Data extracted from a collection
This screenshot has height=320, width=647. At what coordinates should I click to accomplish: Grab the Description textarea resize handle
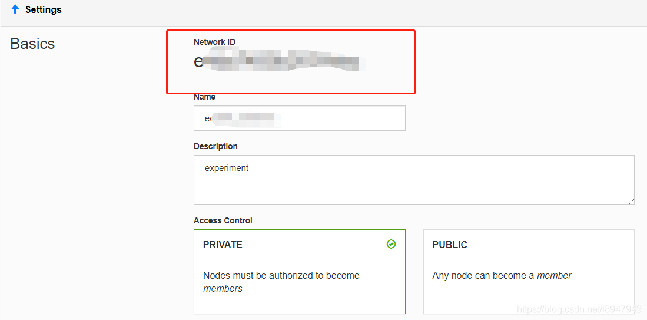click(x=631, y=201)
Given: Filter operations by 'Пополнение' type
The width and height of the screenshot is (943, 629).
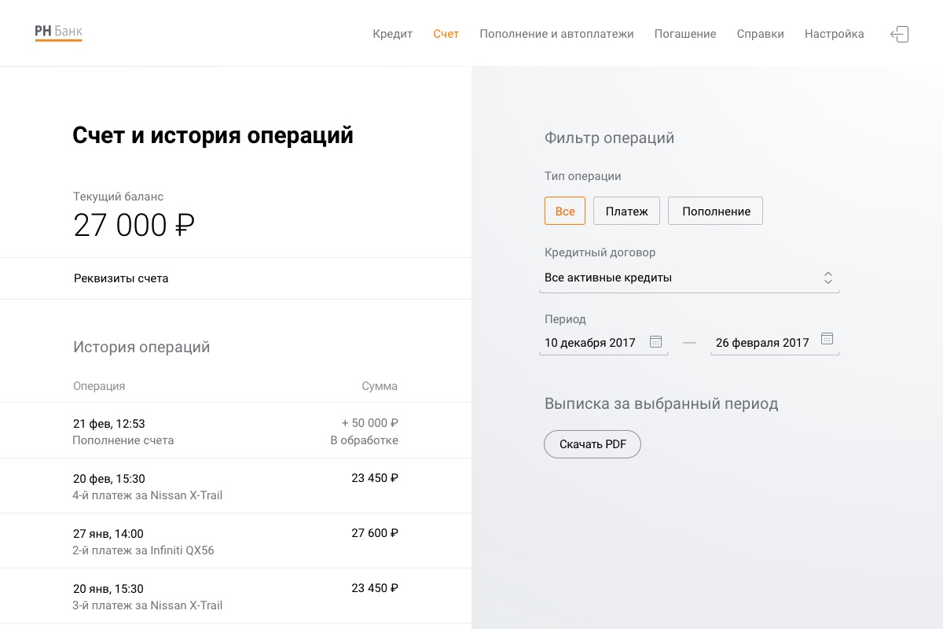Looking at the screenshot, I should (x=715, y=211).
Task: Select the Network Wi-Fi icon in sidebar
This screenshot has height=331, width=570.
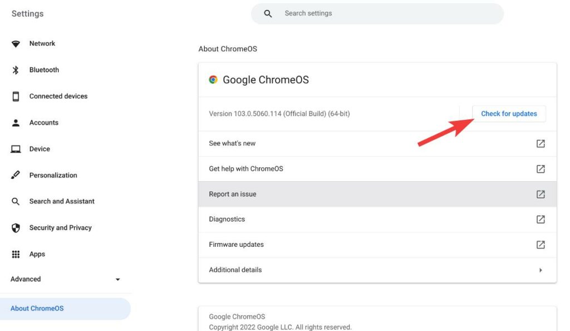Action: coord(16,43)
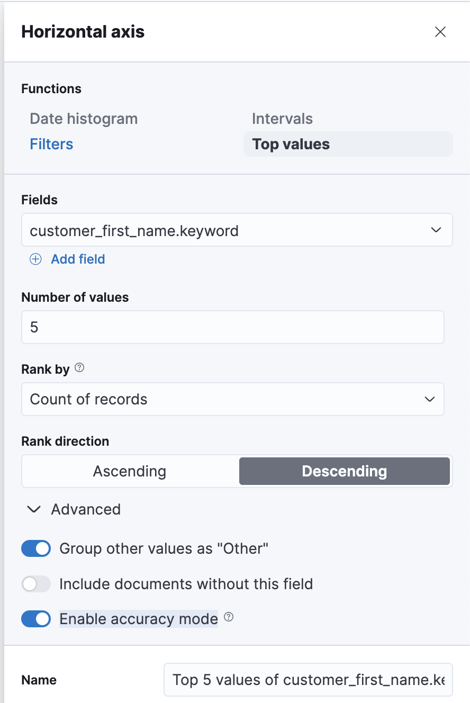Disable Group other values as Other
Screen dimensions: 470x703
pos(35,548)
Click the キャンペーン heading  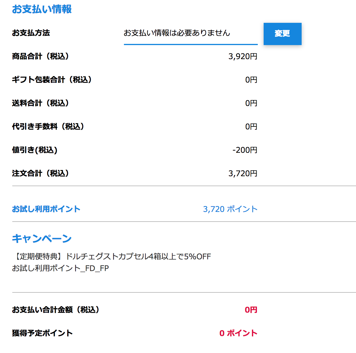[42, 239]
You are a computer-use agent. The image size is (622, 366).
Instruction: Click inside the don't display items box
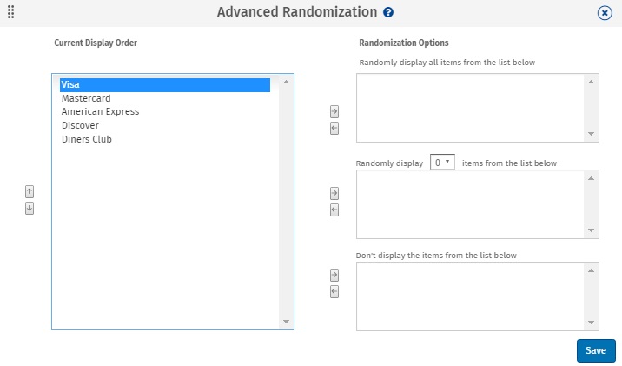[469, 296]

**Task to carry out**
Excluding the pictures, retype the line containing "Instruction: Click inside" and all lines after it down to the end of the data above.

**Solved problem**
Instruction: Click inside the don't display items box
[469, 296]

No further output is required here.